And the places I long for the most
Are the places where I’ve been
They are calling out to me
Like a long lost friend

It’s the start of a new year, and somehow, in all my contemplation about what this new year will bring, I find myself caught in a whirlwind of nostalgia taking me back to the year I leave behind. For me, nostalgia is addictive, causing a typically stable heart to feel weak, to feel indescribably sensitive. So I pore over old pictures and listen to the songs that narrated my day to day during those times. And I begin to feel more and more deeply. This feeling can be good; it can be healing to look back on hurts and acknowledge each purpose to which I am now privy. It can squeeze the gratefulness out of me in tiny tears that softly coat my cheeks as I’m reminded of the people and places that have made me. However, it becomes dangerous when I allow this feeling to take a place in my future, for it belongs snugly tucked between each piece of my past, holding them all safely in my memory.
When we exchange hope of the future with longing for the past, we give way to hopelessness. After all, to hope to experience any moment in time more than once is a fool’s wish as it is entirely impossible in this world. Just ask Jay Gatsby. And the next best thing? Recreating moments past only to find that they are not much the same at all, and this all at the cost of new experiences yet to be created. For this reason, I am constantly at odds with my nostalgia-addicted heart during the start of the year.
Why is it that I so desire to go back to the places I have been? Is it because they are better? Has life peaked and now begun to go downhill? Our heads and hearts (I’m not sure which) trick us into believing that this must be true when we look back upon tender times. I seek to remember the smell by the Guadalquivir as the sun was setting or the taste of blackberries on the bank of the lake at the family farm or the sound of the crackling fire and the laughter of my closest friends under the October stars. Everything that is preserved in memory is sugar-coated before entering the vault. Each memory shaved of it’s reality until it’s preserved in, to some extent, perfection. What future could possibly compete with so perfect a past? It would take an intentional effort to dig up the parts of those moments for which our heads and hearts did not care. I have to really think to recall the way the river stank of sewage and the bats overhead seemed to fly viciously at us. I have to really think to recall how my skin stung with scratches from thorny branches picking berries at the farm or the way my legs were speckled with mosquito bites for weeks after. I have to really think to recall how helplessly lonely I was even though I was surrounded by my best friends at that bonfire in the fall. But no, I don’t want to think of the unpleasant things, so I dismiss them when they accidentally accompany the pleasant things in the procession of moments that flash through my mind. I’d much rather paint pictures of Egypt and leave out all it lacked.

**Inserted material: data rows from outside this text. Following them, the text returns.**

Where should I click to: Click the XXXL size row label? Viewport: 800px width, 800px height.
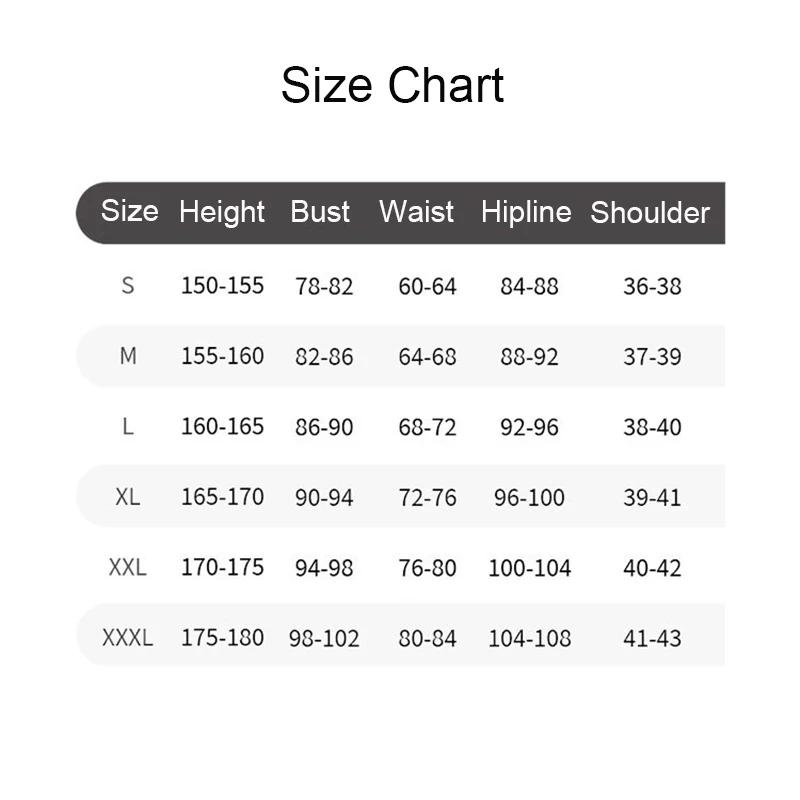128,638
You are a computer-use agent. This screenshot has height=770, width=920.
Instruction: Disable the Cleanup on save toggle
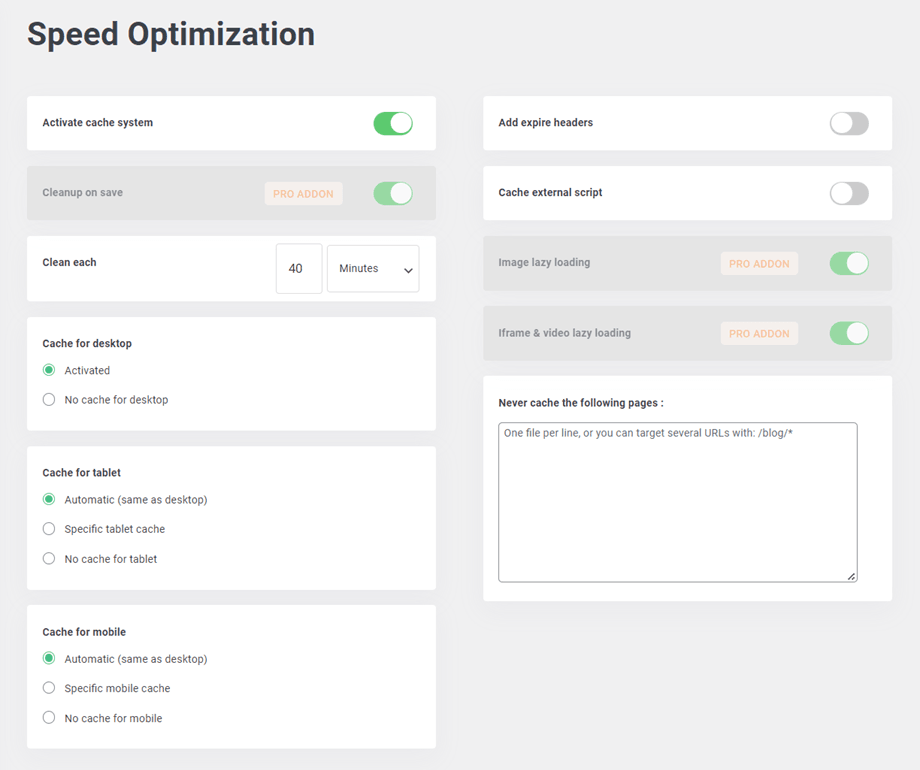393,193
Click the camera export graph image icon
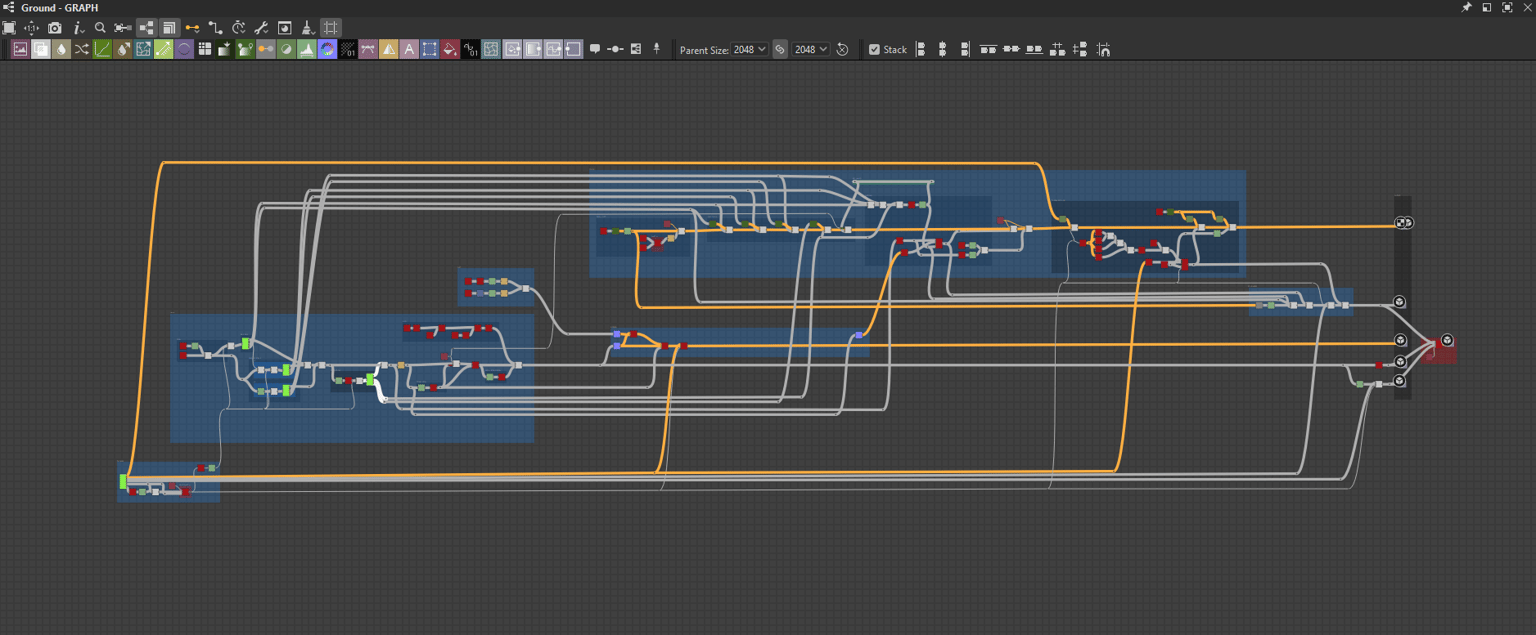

I’ve been painting pictures of Egypt
Leaving out what it lacks
The future feels so hard
And I want to go back

The other thing about the past is that it was perfectly fitted to accommodate the person that I was at the time. The person I am today can recall fondly so many instances before. However, not one could ever be the same even if every aspect were constant because I am not constant. We are changed by each moment in life, which, being the greatest conglomerate of moments known to each man, ought to be known as a process of continuous change. Often, we think of “who we were” and usually “at that time” when the truth is that we were not one particular person at a period in time any more than we are one particular person consistently today, tomorrow, and next week. I, for one, will be different five minutes from now, subtle as it may be. Granted, we can categorize ourselves, attempt to define who we were in periods by commonalities we carried day-to-day in a given range of days. “I was such a partier in Spain,” I may think, ignoring the nuances of each day that I changed the nature of what kind of “partier” I chose to be and all the rumination that caused such change. Drawing it all back in, if we are ever-evolving, there may be no disappointment in who we have “become” as compared to “who we were.” This is because “who we were” and “who we have become” are one in the same in that they are both distinct points in time at which we were and are undergoing the process of becoming, something we will spend each moment of our lives doing and at no point will it be complete upon this earth. Just ask the Velveteen Rabbit. I look back at the more obvious ways I have grown and changed throughout 2016 and I realize how each moment served its purpose. I was just tempted to say “its purpose in making me into who I am today” as if I have reached a point of stagnant identity, when who I am today is just as much a growing, moving, fluid entity. The purpose of which I speak is to mean each moment’s specific actualization of comprehensible change. 2016 presented me with challenges that offered opportunities to grow up in more obvious ways than any year before it, and for that, I am thankful. Because of these changes, it really is impossible to go back.  I won’t fit into those moments anymore. Simply by experiencing their existence, I have outgrown them.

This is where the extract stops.